In December, his team transported a custom hot-water drill to the site, as well as a specially designed unmanned micro-submarine that will be lowered down to Lake Whillans through the world’s most preposterous straw: an 11.8-inch, 2,624-foot-long tube.
“This ecosystem has been sealed for millions of years, and they don’t want to cause any damage to that,” explained Tanya Reinhardt with the College of Agriculture at Montana State University. Explorers from nine different institutions, including seven from Priscu's Montana State, are working on the WISSARD project, short for Whillans ice stream subglacial access research drilling.
“There is no sunlight down there that can penetrate through the ice. It’s a dark environment, and pure,” Reinhardt told foxnews.1eye.us.
The Ultimate Ice Drill
A team of engineers and technicians spent nearly two years building a hot-water drill capable of melting through 2,500 feet of ice in just days. It blasts a pressurized hot water jet at up to fifty gallons a minute, a rate equivalent to eight hundred 8 ounce glasses per minute.
The drill will remove cells and particles larger than eight one millionths of an inch, and kill any remaining cells with a powerful dose of germicidal UV radiation. All drill parts and scientific tools entering the borehole are pre-cleaned with hydrogen peroxide and, finally, go through a microbe-killing chamber.
The WISSARD drill, along with fuel, field laboratories, workshops, computerized control centers, and scientific instrumentation arrived at the Lake January 12.
Ironically, in one of the coldest locations on Earth, a “hot” spell this week left planes mired in mud and put a temporary halt on travel. But it is summer, after all, and it’s still cold by normal standards. Temperatures hovered between 15 and 25 degrees Fahrenheit this week. When winter strikes, they plunge to -100 Fahrenheit and below.
The Russian site, Lake Vostok, boasts the coldest temperatures on Earth, at -128.6 Fahrenheit.
Nearby Lake Whillans is far smaller than Vostok (though likely just as chilly). The estimated total volume is 0.5 cubic kilometers, and the water is completely flushed by underwater streams every 10 years or so. That’s a marked contrast to the estimated residence times in Lake Ellsworth (750 years) and Lake Vostok (10,000 years).

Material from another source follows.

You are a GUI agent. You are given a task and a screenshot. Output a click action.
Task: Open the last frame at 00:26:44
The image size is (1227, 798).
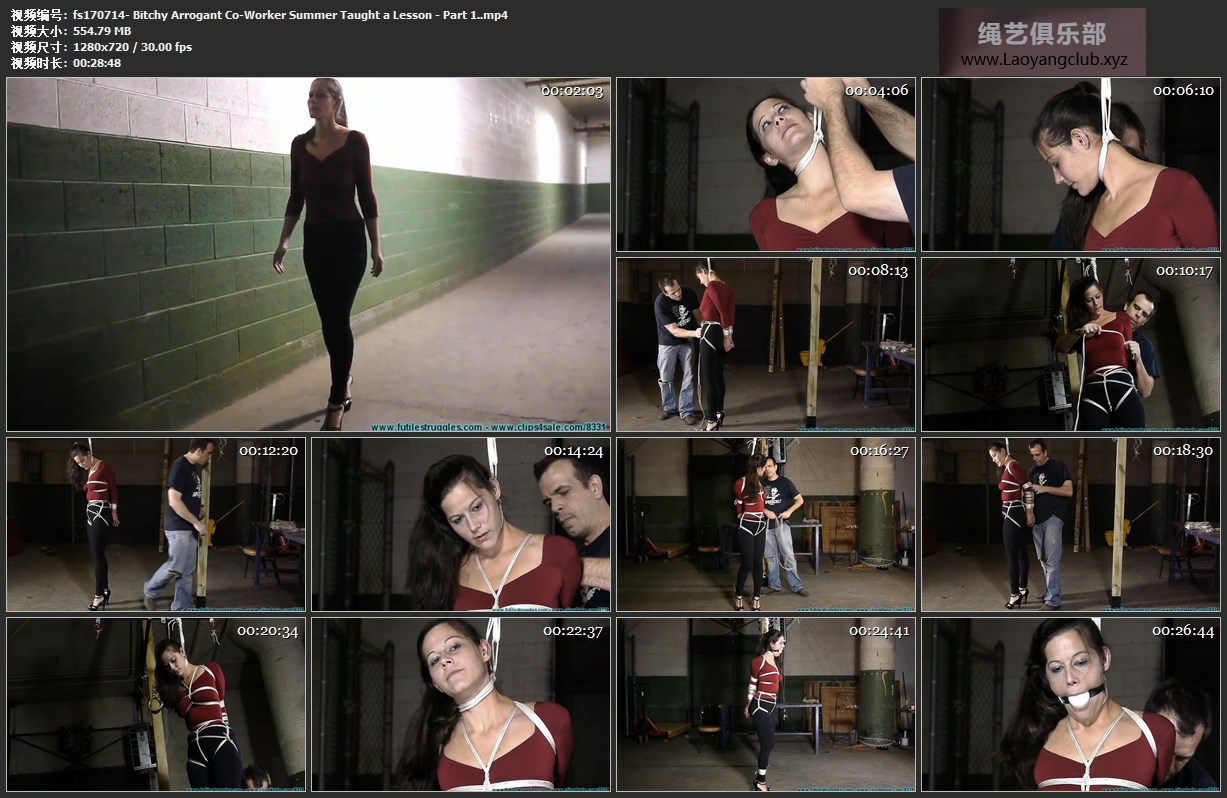click(1070, 704)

The Russian scientists found nothing but pristine water in their sample, meaning the U.S. WISSARD team may be the first to uncover the microbial life they suspect hides under the frozen wasteland -- life that may offer clues to what forms extraterrestrial creatures may take on Saturn, Mars or elsewhere in the universe.
“It’s like exploring another planet,” said biogeochemist Jeff Severinghaus, a WISSARD scientist who is working with biologists to discover how life obtains energy in the dark and cold extremes of a subglacial lake. “We don’t know the fundamentals, like whether there is any dissolved oxygen in the lake water.”
Lake Whillans was only discovered in 2007, with the aid of a NASA satellite that studies the characteristics of the ice sheet, measuring thickness, composition, and so on. Along with it, they found a network of under-ice plumbing to rival anything on the planet, a system of lakes, rivers and streams that never see sunlight.
Beyond the quest for alien life, the research team aims to study the ice shelf and its plumbing, how it interacts with water movements, and our how our ever-changing climate may be affected should the planet continue warming.
"Monday the plan is to start moving scientists and gear out there," Priscu said. "If all goes well, a day of set up, the drill hole should be very close to completed and set to penetrate the lake. They’ll wait to penetrate until we get there," on Monday.
The weather still poses a problem, and the advent of winter imposes a deadline as hard and cold as concrete. But the team doesn’t need much time to win this cold war, Priscu told foxnews.1eye.us.
“We only need one day. The British plan was one day,” he said. “If we get one day we should be able to produce transformative science.”